As one door closes, I know that another one will open that will lead to even more exciting journeys. If I have learned anything from UC-Berkeley, it’s that this university is not just meant to be an intellectual playground where students engage for four years. It is also a place of preparation and practice for the real world. As sentimental as graduates may be, one common thought we all end up having is this: “College isn’t meant to be forever, it’s supposed to be a launching pad for even better things to come.”
I know that after I graduate, I will be using all the lessons that I’ve learned, academically and personally, to succeed at my job, at law school, wherever it is I may be. I am excited about all the ways that my life can change.
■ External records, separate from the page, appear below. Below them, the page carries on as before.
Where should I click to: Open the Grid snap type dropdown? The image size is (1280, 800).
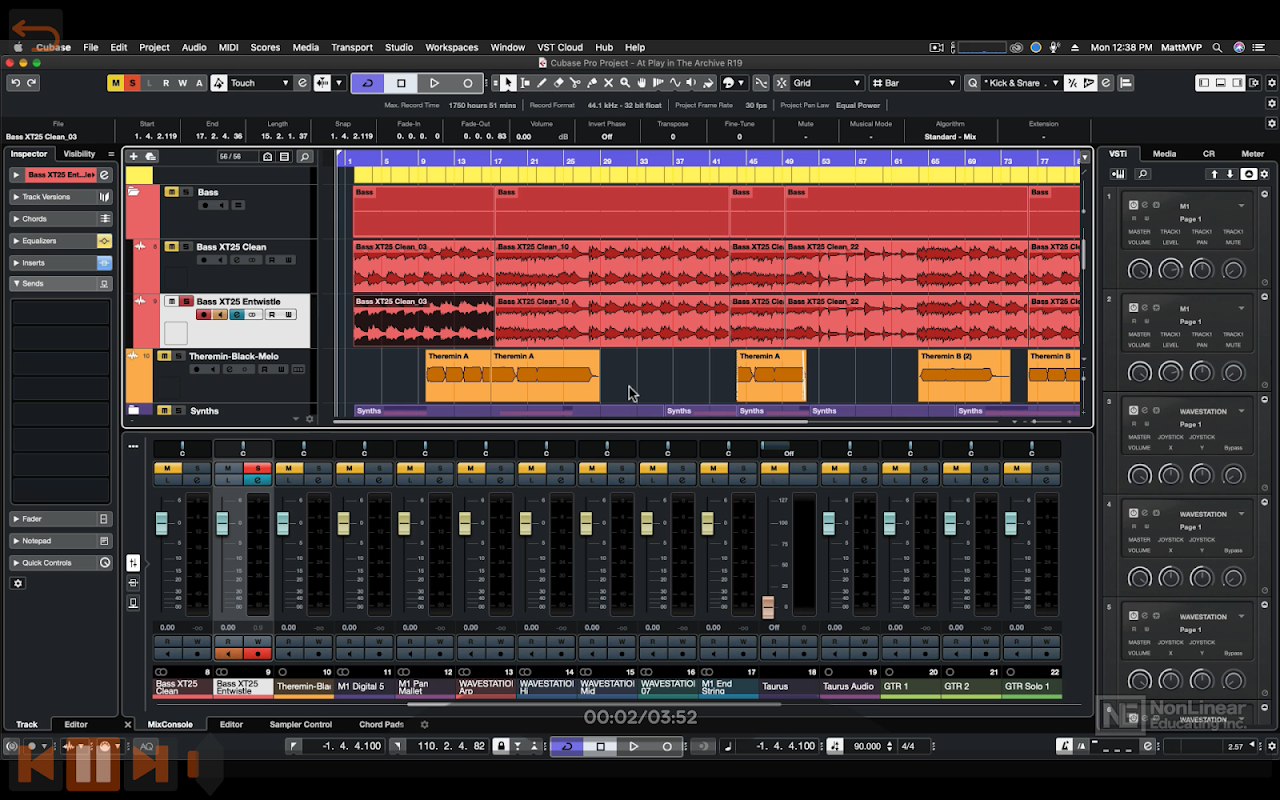pyautogui.click(x=818, y=83)
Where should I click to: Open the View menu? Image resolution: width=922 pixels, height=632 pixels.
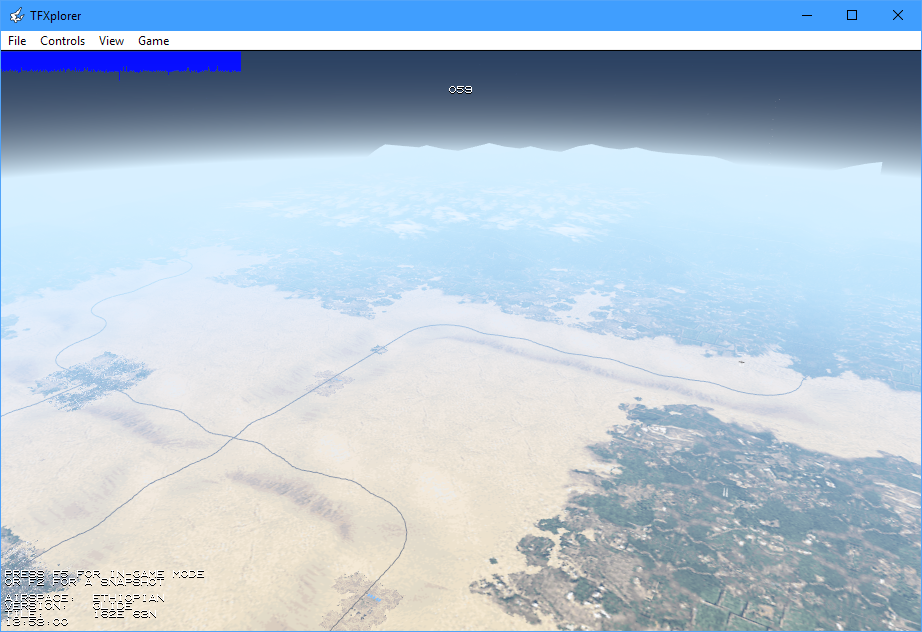pyautogui.click(x=111, y=41)
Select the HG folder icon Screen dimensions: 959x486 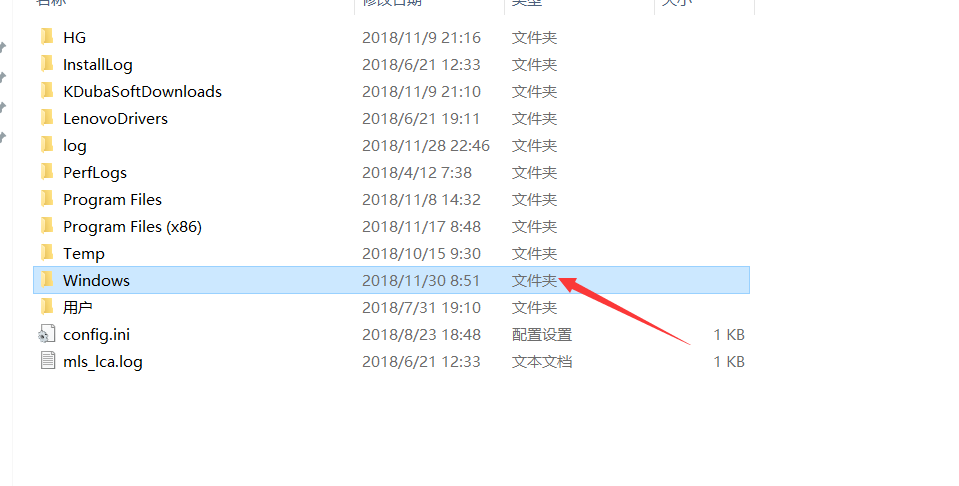tap(47, 37)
2. One of the things I am most proud to say about my time at UC-Berkeley is that I have zero regrets. In three years, I’ve been lucky enough to do everything that I’ve wanted to do. I’ve experienced Cal winning the Axe back against Stanford; stayed up until the wee hours of the morning studying in Haas Library with my friends; taken day trips to explore San Francisco; cultivated great relationships with some professors that will last long beyond graduation, been president of Kappa Alpha Pi Pre-Law fraternity; and eaten at nearly every single iconic restaurant Berkeley has to offer. I have also lived through a pandemic and had to completely reshape my daily activities to fit an unfortunate current reality.
I’m glad I’ve been so intentional about my time here at Cal and not scrambling to fit in last-minute experiences before I graduate during a pandemic. I have the space to just enjoy my last four months at this great institution before I move on to the next chapter in my life.
I hope to enter the next stage of my life as intentional as my last. There is no way to prepare for something you can’t expect, so I want to shape my life to the best of my ability so that I can just as easily prepare and pivot when unexpected things occur.
So, how do I feel about graduating?
I am as excited as I am scared. But, more importantly, I feel prepared. In high school, I thought that college would be the door to the rest of my life. As I approach college graduation, I now know that college is actually a key that unlocks many different doors for my choosing. In another three years, perhaps I’ll have opened other career doors to lead me to my next chapter in life. This is what it’s all about, growing and evolving to be prepared for even better futures to come.
My name is Grace Huang, a rising senior studying Business Administration at the University of California-Berkeley’s Haas School of Business and a member of the founding class of the Global Management Program. Passionate about traveling, writing, running, and finding the perfect scrambled egg recipe, I want to explore the world at the speed New Yorkers walk.